I’ve put together a diagram to help articulate my view of the typical lifecycle of MHaaS or products adapted for SaaS.
Finally transitioning to SaaS
Typically, MHaaS is described as a custom offering. Customer requirements are often incorporated into a custom variant of the base product. Operations support multiple versions of the application at a single time. Infrastructure may be custom—again, depending on customer requirements.
As MHaaS organizations mature and begin looking to the next step, they start looking at transitioning to a single-tenant SaaS offering. In a single-tenant offering, the offering becomes more standard. No customization is supported. Because of the single-tenant nature of the application, there may or may not be sharing of infrastructure.
Ultimately, companies marketing SaaS solutions look to how they can build a true multitenant SaaS application—one that allows infrastructure and application to be shared among multiple customers.
How do we get there?
So now we see the future. Here’s where these organizations that currently offer MHaaS want to go. How do they get there?

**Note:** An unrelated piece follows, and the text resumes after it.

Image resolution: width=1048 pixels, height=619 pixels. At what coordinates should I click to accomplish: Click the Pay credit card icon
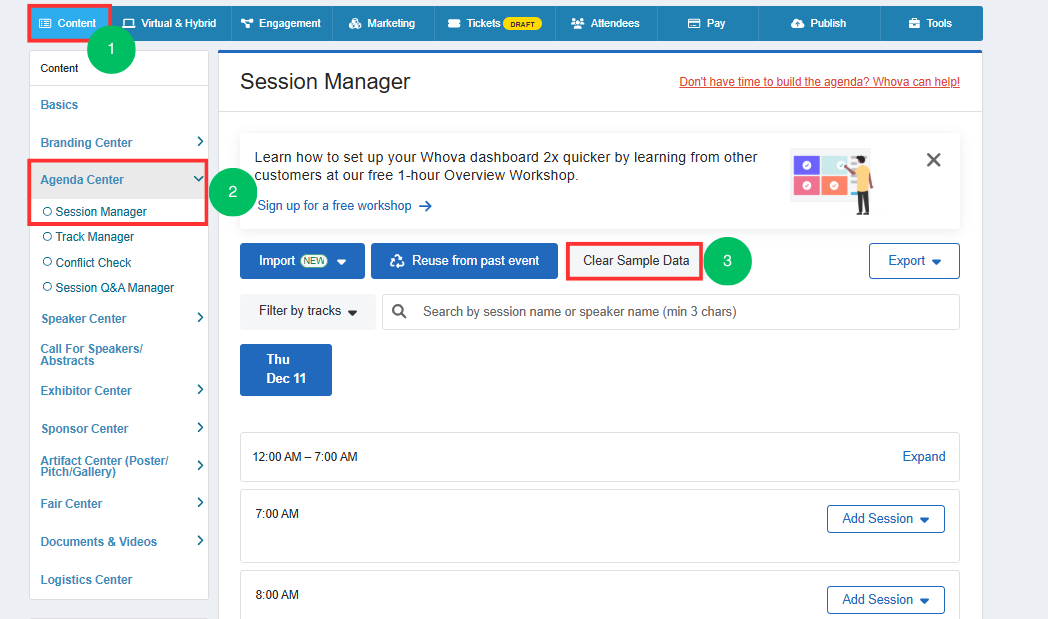pos(694,23)
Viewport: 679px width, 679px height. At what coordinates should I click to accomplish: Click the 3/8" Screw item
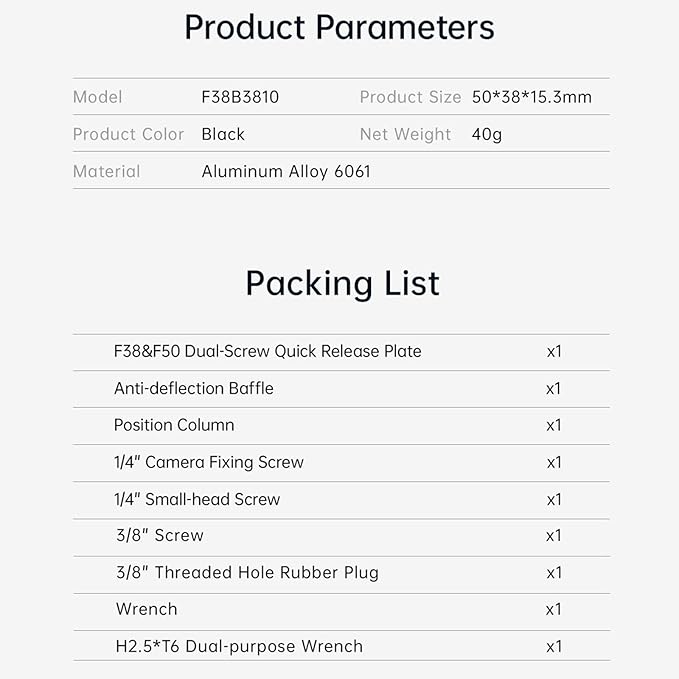pyautogui.click(x=160, y=536)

In the following table, I’ve tried to capture how I think these companies need to evolve.
I realize that the table above gives an overly simplistic view of how to evolve from MHaaS to a multitenant SaaS offering. I recognize that this work cannot be done overnight.
These organizations need to develop a strategy to transition their offerings. Without this strategy, they may struggle as they grow and scale their footprint.
They need to evaluate how the product is developed and deployed. Is the product developed for an on-premises single customer implementation? If so, can it be adapted? Or should it be re-architected and rewritten to support basic SaaS principles such as those mentioned above?